Fovizmin birçok özelliği, 1905 yılında Dresden’de Die Brücke (Köprü) topluluğunu oluşturan Alman ressamlarda da görülür: Kirchner, Heckel, Schmidt-Rottluff ve Emil Nolde.
ANDRE DERAİN
Kransız ressamı (Chatou, 1880— Garches, 1954).
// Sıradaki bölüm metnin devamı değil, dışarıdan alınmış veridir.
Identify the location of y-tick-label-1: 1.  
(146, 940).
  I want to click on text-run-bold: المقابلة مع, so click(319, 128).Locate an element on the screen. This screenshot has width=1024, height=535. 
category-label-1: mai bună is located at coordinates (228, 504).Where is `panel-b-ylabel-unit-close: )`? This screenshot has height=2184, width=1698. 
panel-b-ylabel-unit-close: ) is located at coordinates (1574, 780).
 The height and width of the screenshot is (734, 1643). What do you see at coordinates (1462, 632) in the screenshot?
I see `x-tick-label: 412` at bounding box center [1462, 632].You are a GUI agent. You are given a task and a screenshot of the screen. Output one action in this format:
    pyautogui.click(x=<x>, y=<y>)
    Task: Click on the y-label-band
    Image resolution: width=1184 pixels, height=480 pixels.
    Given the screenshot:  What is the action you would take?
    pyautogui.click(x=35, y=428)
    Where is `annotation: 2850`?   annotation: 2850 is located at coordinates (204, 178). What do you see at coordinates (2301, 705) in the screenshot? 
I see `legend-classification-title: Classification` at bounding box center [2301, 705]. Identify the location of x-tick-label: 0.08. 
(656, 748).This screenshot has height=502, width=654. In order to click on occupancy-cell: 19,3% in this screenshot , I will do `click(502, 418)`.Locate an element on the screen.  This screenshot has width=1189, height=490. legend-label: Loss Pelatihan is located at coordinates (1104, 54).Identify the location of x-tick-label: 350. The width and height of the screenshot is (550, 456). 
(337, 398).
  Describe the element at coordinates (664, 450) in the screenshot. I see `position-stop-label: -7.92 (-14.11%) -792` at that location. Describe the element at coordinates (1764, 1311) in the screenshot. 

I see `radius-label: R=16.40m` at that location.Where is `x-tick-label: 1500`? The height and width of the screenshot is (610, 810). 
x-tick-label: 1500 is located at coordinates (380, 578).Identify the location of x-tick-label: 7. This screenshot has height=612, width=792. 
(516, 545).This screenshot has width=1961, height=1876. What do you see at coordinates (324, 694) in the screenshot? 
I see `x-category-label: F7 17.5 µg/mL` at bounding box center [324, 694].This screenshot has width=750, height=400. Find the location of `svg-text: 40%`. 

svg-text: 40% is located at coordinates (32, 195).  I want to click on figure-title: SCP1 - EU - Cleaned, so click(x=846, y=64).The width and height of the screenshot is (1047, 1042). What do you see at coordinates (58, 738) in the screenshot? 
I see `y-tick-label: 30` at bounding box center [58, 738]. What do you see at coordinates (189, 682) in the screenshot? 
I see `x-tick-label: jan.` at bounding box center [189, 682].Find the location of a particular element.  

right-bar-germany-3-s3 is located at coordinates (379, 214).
Carriere Akademisindeki dersleri işleyen ve orada Matisse’le tanışarak resim yapmaya karar veren Andre Derain 1900 yılında, askere gitmeden hemen önce Vlaminck’le dostluk kurdu. Her ikisi Chatou adasında fovizmin beşiği olan bir atölyede çalıştılar. Derain’in ilk yapıtlarında yeni-izlenimciliğin Toulouse- Lautrec’in ve Gauguin’in etkileri görülür. 1905-1907 yılları arasındaki fov döneminde gerçekleştirmiş olduğu tablolarda, öbür yapıtlarında ulaşamadığı bir modernlik özelliği, temel bir atılım göze çarpar. Gerçekten de, bu sanatçı bir yandan mizacı gereği, yeni yeni araştırmalara yönelirken öte yandan da, benimsemiş olduğu tutucu bir düşünce biçimi gereği yaşamı boyunca, gotik sanattan, XV. yy. İtalyan sanatından (quattror.ento),Pompei sanatından ya da Caravaggio. Corot ve Renoir’dan kalkarak, kendisi için geçmişteki biçim anlayışını oluşturmaya çalışmıştır. Kuşkusuz Derain belki de bir bireşim yapma peşindeydi, ama bu geleneksel değerlerin geniş çaplı bir bilincine varılmasından doğmuştur. Derain’in heykel çalışmaları da vardır, ama hiçbir zaman heykelci olmamıştır. Öte, yandan resimleme alanında değerli yapıtlar vermiştir; Apollinaire’in Çürüyen Büyücüsü için yaptığı resimlemeler günümüzde de büyük önem taşır. Tümüyle değişik bir anlayış içinde ve halk resimlerinden esinlenerek Pantagruel için (1943) renkli resimlemeler yapmayı başarmıştır. Yüzyılın başlarında Kübizmin doğmasında büyük payı olan Zenci Afrika’nın ilkel sanatlarıyla ilgilenen ilk sanatçı Derain olmuştur.